Promises to Be Paid

“I gave a large advance to an employee and we started deducting money from his paychecks to pay it back. However, he just resigned and still owes me $750. What are my options for getting the rest of my money?”

Your HR Survival Tip

Whenever a company “lends” money or provides equipment to an employee, you will always take the chance you won’t get it back. California does not allow you to deduct anything from that final paycheck. Yes, even if they have your phone or laptop or an outstanding loan, the value cannot be deducted without the employee’s express permission (in writing, to be safe).

At a minimum, at the time the money was advanced or loaned, you should have put into writing a repayment schedule and agreement for the employee to sign. You don’t want to start deducting money from an employee’s paycheck for any reason without written authorization (aka proof that it’s a legitimate deduction) from the employee.

Once the employee terminates, all bets are off. Since you can’t deduct the remainder owed from the final paycheck, you either have to hope the employee will send you the money or take them to small claims court. However, most companies don’t have the time or patience to use small claims court so the remainder is usually written off.

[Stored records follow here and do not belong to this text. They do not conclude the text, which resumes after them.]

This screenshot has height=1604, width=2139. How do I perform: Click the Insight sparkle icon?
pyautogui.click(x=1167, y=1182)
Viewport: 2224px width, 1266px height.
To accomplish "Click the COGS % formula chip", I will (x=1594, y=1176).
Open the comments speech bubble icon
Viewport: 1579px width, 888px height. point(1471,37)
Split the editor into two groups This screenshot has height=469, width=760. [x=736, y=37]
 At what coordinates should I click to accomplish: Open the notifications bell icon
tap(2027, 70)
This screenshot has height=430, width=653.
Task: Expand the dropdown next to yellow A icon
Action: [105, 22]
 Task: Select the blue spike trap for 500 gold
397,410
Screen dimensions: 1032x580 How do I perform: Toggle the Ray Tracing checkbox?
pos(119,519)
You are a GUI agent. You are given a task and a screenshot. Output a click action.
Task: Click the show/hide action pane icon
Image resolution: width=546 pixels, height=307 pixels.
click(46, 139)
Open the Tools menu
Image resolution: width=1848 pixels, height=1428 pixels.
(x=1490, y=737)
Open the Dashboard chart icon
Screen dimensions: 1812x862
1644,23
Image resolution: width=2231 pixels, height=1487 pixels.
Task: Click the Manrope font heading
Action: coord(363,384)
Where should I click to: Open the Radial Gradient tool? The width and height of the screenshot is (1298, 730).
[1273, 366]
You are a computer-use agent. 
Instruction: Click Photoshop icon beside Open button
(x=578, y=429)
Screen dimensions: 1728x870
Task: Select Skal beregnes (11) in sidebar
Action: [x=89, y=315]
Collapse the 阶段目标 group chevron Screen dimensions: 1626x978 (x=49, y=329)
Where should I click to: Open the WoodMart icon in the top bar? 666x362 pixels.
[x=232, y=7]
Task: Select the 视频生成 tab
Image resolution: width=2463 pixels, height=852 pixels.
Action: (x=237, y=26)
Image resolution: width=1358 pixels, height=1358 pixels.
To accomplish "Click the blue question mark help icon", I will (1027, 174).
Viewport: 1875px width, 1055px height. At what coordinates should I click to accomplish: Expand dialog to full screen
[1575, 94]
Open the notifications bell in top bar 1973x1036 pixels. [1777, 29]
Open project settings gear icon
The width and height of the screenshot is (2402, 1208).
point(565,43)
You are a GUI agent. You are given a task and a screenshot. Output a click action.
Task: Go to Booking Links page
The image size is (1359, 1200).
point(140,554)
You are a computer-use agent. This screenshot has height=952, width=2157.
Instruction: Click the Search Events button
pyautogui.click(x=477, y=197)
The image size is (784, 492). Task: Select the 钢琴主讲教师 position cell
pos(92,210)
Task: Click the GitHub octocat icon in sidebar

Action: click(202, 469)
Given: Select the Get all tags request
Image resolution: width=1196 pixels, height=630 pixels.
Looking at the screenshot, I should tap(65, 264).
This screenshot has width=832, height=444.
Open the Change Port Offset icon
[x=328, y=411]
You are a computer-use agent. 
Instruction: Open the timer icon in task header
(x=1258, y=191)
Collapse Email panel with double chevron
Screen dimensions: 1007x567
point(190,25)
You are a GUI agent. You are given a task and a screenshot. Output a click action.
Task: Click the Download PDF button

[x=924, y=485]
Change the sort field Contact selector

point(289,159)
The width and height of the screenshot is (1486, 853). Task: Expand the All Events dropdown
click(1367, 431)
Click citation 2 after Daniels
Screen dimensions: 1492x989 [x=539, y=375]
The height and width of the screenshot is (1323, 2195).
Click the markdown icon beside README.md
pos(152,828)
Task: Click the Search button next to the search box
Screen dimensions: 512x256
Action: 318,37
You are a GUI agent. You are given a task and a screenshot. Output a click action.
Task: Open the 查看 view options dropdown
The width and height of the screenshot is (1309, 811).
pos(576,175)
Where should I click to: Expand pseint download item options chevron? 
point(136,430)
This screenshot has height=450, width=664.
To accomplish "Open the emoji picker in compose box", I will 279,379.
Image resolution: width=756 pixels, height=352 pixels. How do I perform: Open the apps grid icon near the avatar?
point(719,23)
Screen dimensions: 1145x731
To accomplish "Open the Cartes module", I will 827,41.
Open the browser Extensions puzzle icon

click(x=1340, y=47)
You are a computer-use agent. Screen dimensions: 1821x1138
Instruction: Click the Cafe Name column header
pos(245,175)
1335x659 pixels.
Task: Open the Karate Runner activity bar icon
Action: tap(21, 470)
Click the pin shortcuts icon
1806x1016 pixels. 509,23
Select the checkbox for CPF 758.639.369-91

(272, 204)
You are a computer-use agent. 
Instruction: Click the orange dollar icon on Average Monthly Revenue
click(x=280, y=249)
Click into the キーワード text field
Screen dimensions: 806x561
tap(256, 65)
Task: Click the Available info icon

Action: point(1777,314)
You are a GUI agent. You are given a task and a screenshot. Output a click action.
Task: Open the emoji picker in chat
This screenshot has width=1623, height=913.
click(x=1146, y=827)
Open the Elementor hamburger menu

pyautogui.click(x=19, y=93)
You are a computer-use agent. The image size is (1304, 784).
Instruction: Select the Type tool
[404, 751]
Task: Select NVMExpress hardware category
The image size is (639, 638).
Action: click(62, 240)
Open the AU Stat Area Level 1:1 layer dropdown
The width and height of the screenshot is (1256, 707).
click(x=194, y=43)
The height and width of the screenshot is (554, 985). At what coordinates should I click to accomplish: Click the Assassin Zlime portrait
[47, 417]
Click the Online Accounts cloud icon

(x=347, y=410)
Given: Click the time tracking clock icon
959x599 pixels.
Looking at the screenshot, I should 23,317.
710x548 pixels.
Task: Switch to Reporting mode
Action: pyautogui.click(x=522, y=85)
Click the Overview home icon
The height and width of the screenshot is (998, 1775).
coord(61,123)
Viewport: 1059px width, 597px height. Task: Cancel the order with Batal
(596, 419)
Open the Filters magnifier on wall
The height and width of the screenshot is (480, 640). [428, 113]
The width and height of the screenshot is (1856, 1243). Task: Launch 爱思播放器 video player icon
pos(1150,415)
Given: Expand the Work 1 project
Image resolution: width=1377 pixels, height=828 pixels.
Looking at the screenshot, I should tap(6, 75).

How can you avoid the loss? Instead of just setting up a repayment agreement, formalize the advance/loan with a promissory note. This should be a template from an attorney to ensure it has language allowing you to take legal action if repayment stops or even fails to begin. A legal promissory note gives you more options for collecting monies owed to you, including sending it out to a debt collector.

Of course, you avoid this problem if you only advance what can (and will) be repaid with the next paycheck. The employee could still terminate employment before the end of the pay period, but that’s less likely than over a longer period of time. Have your attorney create a template you can use if you tend to lend.